Il campione iridato sloveno, fresco del trionfo al Tour de France dove ha conquistato la sua quinta vittoria in carriera, tornerà a gareggiare sulla strada spagnola dopo ben sette anni di assenza. L’ultima e unica apparizione di Pogačar alla Vuelta risale al 2019, quando da giovanissimo chiuse al terzo posto l’edizione vinta dal connazionale Primoz Roglic.

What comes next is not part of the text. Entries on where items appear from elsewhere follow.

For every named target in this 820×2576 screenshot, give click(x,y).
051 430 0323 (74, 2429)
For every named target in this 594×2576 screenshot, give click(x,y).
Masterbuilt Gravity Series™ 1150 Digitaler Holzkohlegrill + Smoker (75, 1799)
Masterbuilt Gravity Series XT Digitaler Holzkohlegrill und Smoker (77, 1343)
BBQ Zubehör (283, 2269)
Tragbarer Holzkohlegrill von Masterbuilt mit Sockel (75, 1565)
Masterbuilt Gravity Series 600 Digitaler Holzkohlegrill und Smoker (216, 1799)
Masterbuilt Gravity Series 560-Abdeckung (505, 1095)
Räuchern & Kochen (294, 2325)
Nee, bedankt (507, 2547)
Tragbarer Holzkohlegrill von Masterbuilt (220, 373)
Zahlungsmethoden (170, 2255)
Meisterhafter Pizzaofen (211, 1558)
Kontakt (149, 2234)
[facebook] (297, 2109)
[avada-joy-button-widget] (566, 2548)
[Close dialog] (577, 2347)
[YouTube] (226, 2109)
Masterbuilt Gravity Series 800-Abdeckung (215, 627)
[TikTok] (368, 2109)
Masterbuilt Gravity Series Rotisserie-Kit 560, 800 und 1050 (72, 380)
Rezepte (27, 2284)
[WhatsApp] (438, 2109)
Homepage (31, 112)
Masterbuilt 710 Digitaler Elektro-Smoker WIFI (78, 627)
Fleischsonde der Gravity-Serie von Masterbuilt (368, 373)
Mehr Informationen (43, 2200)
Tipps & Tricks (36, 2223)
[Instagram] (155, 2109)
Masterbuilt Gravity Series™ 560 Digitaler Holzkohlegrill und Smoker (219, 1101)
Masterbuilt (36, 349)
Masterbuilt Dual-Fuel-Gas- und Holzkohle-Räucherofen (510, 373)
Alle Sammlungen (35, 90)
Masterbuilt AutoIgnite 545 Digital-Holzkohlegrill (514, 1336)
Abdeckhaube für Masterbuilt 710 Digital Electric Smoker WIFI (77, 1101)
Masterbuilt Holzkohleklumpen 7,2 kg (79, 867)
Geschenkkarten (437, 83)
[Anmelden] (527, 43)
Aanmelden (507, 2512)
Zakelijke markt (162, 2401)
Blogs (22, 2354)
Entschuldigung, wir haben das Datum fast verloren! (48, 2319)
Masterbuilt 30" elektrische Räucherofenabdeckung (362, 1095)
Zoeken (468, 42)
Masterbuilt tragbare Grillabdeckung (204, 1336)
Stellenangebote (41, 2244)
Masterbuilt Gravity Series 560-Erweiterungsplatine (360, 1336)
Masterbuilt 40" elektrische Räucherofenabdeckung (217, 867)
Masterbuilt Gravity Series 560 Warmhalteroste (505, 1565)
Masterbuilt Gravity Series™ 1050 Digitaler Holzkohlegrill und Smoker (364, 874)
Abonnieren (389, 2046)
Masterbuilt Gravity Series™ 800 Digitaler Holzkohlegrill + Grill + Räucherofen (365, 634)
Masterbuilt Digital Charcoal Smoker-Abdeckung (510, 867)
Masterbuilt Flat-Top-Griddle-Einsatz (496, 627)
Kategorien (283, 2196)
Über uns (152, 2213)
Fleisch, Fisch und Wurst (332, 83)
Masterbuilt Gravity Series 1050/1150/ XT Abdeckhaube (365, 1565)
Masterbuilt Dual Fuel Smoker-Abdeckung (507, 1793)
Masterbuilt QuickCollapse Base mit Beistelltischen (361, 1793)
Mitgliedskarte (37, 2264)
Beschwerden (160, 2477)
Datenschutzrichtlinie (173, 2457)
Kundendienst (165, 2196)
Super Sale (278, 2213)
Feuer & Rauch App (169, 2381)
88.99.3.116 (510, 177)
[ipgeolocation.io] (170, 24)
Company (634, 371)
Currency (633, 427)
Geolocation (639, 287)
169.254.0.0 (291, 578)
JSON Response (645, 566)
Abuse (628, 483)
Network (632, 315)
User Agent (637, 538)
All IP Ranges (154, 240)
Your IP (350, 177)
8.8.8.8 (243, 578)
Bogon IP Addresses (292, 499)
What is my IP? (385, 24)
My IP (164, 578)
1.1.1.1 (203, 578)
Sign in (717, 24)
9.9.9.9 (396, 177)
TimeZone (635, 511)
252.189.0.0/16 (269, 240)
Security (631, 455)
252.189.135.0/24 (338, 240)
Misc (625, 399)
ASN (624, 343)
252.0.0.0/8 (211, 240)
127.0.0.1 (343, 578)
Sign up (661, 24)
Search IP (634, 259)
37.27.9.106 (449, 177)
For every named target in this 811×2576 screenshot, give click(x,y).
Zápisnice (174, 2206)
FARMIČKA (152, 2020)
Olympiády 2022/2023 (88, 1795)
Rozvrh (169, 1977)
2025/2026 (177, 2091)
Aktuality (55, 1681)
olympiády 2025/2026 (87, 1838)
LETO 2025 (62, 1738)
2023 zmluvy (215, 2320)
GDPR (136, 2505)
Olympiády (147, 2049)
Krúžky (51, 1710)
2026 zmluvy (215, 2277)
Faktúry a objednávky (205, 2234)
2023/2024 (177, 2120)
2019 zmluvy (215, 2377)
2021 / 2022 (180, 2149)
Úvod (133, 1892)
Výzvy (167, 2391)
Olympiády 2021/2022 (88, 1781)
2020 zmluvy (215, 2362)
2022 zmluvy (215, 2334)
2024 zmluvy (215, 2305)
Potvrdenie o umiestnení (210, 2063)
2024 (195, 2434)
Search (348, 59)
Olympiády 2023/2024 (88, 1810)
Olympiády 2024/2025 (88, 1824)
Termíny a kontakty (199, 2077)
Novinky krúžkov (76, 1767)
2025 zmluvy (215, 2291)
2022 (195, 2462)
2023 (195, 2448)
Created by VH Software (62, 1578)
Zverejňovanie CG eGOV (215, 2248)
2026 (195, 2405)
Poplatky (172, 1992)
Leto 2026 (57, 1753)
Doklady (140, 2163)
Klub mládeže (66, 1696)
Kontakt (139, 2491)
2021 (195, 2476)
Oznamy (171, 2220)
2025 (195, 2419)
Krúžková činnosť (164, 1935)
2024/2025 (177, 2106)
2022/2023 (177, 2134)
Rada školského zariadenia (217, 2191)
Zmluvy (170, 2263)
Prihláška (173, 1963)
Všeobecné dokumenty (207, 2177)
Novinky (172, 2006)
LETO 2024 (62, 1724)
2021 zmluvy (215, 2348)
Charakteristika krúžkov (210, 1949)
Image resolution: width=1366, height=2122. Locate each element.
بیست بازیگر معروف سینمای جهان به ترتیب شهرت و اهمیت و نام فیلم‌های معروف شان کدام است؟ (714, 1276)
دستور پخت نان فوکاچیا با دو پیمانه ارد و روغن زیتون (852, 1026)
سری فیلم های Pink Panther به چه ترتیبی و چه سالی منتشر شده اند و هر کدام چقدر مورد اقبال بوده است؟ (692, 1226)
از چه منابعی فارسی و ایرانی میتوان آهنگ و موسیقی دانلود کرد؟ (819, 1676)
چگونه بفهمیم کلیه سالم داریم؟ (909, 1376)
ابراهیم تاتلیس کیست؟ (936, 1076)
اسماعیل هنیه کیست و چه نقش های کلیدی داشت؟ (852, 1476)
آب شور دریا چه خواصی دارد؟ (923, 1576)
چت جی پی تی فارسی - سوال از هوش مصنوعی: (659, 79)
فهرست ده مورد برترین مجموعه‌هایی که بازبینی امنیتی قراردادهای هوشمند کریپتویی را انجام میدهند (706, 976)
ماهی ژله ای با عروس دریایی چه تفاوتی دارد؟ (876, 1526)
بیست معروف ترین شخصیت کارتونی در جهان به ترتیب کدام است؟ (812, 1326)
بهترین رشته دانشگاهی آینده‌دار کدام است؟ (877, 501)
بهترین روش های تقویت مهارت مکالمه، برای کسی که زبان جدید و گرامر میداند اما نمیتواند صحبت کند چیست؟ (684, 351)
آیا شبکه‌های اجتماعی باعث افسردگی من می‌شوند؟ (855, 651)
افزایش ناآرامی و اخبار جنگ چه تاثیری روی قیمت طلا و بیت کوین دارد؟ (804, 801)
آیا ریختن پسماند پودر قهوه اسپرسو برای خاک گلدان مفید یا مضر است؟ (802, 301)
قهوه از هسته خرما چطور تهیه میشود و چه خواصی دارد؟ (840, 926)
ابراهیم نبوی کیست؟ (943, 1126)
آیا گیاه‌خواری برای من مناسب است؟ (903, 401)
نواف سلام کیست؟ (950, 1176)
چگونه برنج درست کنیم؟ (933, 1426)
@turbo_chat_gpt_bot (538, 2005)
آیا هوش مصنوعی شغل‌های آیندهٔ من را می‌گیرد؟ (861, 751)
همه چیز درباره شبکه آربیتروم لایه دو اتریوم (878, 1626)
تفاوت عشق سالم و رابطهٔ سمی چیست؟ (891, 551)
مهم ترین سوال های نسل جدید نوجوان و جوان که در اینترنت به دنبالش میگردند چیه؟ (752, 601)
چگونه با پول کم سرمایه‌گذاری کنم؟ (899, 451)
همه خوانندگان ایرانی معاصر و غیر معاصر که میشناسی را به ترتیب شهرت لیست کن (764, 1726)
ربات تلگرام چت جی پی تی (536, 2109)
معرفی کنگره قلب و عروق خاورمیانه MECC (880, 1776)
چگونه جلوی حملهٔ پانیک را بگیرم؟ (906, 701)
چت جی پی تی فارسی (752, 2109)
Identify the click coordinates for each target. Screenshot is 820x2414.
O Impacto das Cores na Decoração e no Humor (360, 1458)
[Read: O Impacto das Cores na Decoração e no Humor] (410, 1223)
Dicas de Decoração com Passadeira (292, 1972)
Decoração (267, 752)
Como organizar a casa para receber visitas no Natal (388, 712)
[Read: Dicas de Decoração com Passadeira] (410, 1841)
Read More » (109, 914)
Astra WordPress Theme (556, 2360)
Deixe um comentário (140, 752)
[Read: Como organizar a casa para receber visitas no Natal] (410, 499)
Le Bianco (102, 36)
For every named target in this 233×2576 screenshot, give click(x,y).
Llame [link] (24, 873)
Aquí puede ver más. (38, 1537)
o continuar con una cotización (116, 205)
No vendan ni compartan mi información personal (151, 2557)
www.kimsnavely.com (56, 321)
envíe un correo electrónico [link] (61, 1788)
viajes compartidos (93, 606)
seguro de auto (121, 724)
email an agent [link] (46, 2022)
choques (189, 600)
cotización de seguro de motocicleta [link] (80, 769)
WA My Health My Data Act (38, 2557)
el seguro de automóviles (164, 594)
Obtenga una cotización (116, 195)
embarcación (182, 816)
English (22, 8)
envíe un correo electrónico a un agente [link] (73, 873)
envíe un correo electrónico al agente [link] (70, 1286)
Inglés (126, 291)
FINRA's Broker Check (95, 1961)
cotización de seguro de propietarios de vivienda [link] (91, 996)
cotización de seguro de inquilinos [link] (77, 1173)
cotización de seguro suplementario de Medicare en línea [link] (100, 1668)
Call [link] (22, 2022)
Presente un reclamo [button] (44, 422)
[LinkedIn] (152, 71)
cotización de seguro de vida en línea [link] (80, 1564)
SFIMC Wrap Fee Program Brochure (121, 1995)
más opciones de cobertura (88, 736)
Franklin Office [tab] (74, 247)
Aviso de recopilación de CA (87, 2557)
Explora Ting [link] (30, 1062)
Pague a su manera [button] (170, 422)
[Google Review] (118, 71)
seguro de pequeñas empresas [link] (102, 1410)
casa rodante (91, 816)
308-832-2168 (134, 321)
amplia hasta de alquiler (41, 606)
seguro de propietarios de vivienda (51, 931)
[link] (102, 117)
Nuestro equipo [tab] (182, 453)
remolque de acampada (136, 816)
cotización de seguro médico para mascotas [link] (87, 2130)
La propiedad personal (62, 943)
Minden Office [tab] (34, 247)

Insieme a Pogačar, la Uae-Emirates-Xrg schiererà un roster di alto livello composto da Joao Almeida, Kevin Vermaerke, Ivo Oliveira, Domen Novak, Pavel Sivakov, Pablo Torres e Jay Vine. Una formazione costruita per sostenere il capitano nella sua ambiziosa missione.
L’obiettivo dello sloveno è chiaro e prestigioso: conquistare la Tripla Corona del ciclismo, ovvero vincere tutte e tre le grandi corse a tappe di tre settimane. Con i cinque Tour de France conquistati tra il 2020 e il 2026 e la vittoria al Giro d’Italia 2024, a Pogačar manca soltanto il successo alla Vuelta per completare questa impresa leggendaria e aggiungere il suo nome a un elenco ristretto di campioni.
La Tripla Corona è stata infatti raggiunta da pochissimi corridori nella storia del ciclismo. Tra questi figura il suo rivale Jonas Vingegaard, oltre a Chris Froome, Alberto Contador e l’italiano Vincenzo Nibali. Risalendo ulteriormente nel tempo, il club esclusivo include anche Bernard Hinault, l’immenso Eddy Merckx, Felice Gimondi e Jacques Anquetil.
Va notato che Vingegaard, il principale antagonista di Pogacar negli ultimi anni, non sarà ai nastri di partenza della Vuelta 2026 a causa della frattura della clavicola subita proprio durante il Tour de France. Questo potrebbe rappresentare un vantaggio per lo sloveno nella sua corsa verso il completamento della Tripla Corona.